3. The Declarant's own solicitor cannot fulfil the role, either; it has to be someone not involved with the Declarant as client.

Ericthelobster
05-11-2009, 15:48 PM
The Declarant's own solicitor cannot fulfil the role, either; it has to be someone not involved with the Declarant as clientReally? The one I just got signed was done by my own solicitor; I've only ever used her for conveyancing though and haven't seen her in ~2 years, and she has never had anything to do with my lettings stuff. Should she still not have signed it under those circumstances, then?

Lawcruncher
05-11-2009, 17:12 PM
The following persons are entitled to exercise the powers of commissioners for oaths:

Solicitors

Barristers

Fellows of the Institute of Legal Executives

Licensed Conveyancers

Notaries

Justices of the Peace, Judges and some court officials whilst not technically Commissioners for Oaths (unless they otherwise qualify) can also administer oaths but cannot (if I recall correctly) charge a fee.

It is not quite the case that your own lawyer may not act as a Commissioner for Oaths for you, but rather that he may not if he or his firm is acting in the matter to which the oath or declaration relates.

Historical note

Before section 81 of the Solicitors Act 1974 came into force solicitors were not automatically entitled to be Commissioners for Oaths. They had to apply to the Lord Chancellor and had to wait two years after qualification before they could apply. After the section came into force solicitors who had not applied to the Lord Chancellor were entitled to exercise the powers of a Commissioner for Oaths, but were not Commissioners for Oaths, describing themselves in documents as "a solicitor empowered to administer oaths".

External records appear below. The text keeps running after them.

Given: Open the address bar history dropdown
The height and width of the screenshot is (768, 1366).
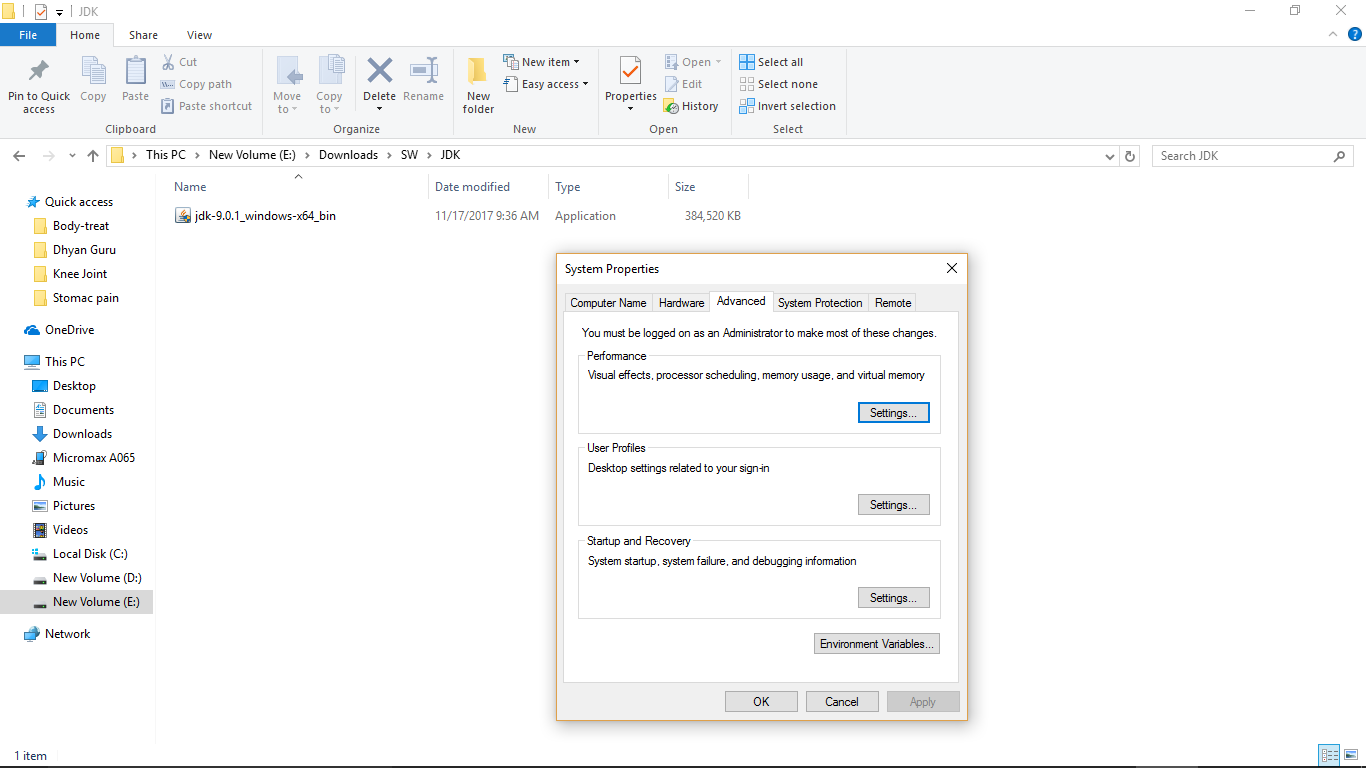Looking at the screenshot, I should tap(1109, 155).
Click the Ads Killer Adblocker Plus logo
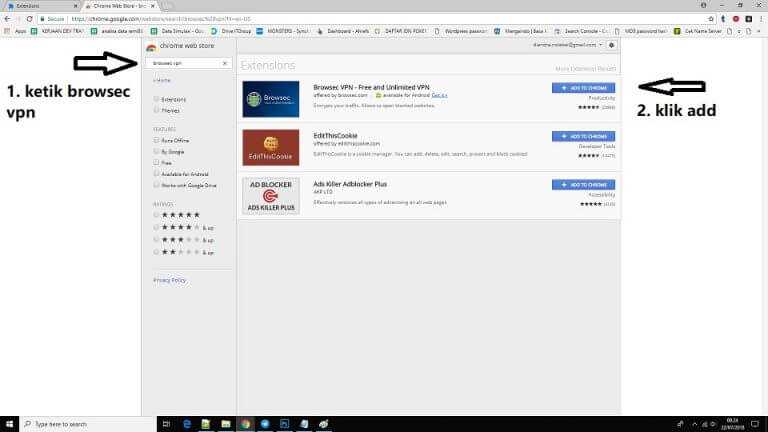768x432 pixels. 271,196
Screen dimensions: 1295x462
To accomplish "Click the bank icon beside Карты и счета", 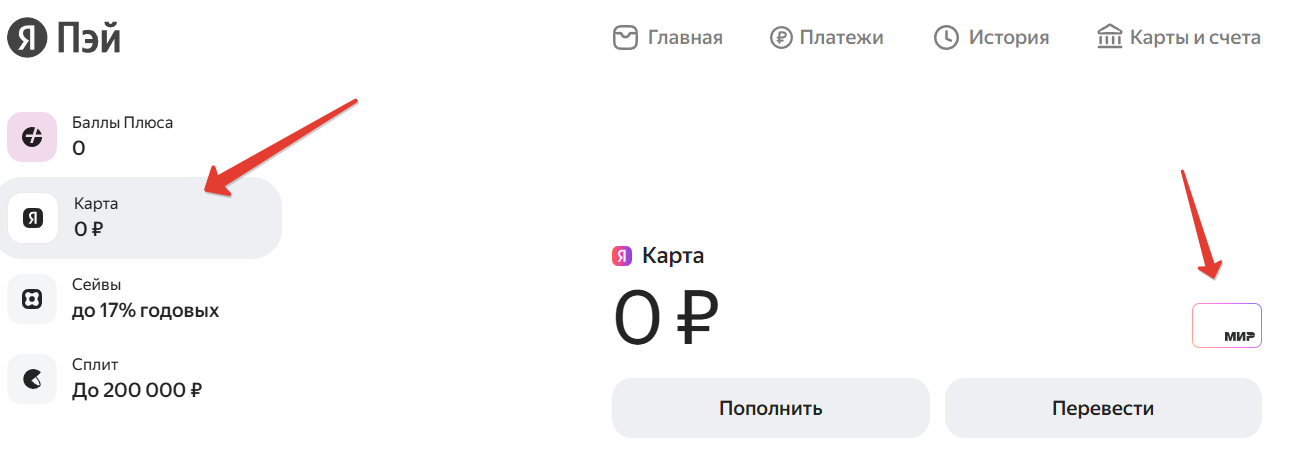I will tap(1110, 38).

Section 113 of the Courts and Legal Services Act 1990 extended the power to other lawyers. Section 183 of the Legal Services Act 2007 replaces that section though whether it is yet in force I have no idea.

jeffrey
05-11-2009, 17:15 PM
Really? The one I just got signed was done by my own solicitor; I've only ever used her for conveyancing though and haven't seen her in ~2 years, and she has never had anything to do with my lettings stuff. Should she still not have signed it under those circumstances, then?
Eek! I wouldn't have. In the Solicitors' Code of Conduct 2007, it says [Rule 10.03], "You can administer Oaths or affirmations or take declarations if you are a solicitor or an REL [= Registered European Lawyer]. You must not do so where you or your firm is* acting for any party in the matter."
Her excuse might be that she was not acting for any party in the matter, even though she had previously acted for you.

*- the grammar sounds odd, doesn't it (you...is)? I'd have written 'where you act or your firm is acting...' or 'where you are (or your firm is) acting...'

Lawcruncher
05-11-2009, 17:51 PM
Her excuse might be that she was not acting for any party in the matter, even though she had previously acted for you.

Not an excuse, but a valid reason.

dominic
06-11-2009, 10:34 AM
The normal arrnagement for solicitors is that you pop across the road to A.N.Other firm, pop a quid into their charity tin and ask for them to witness. You then return the favour when required.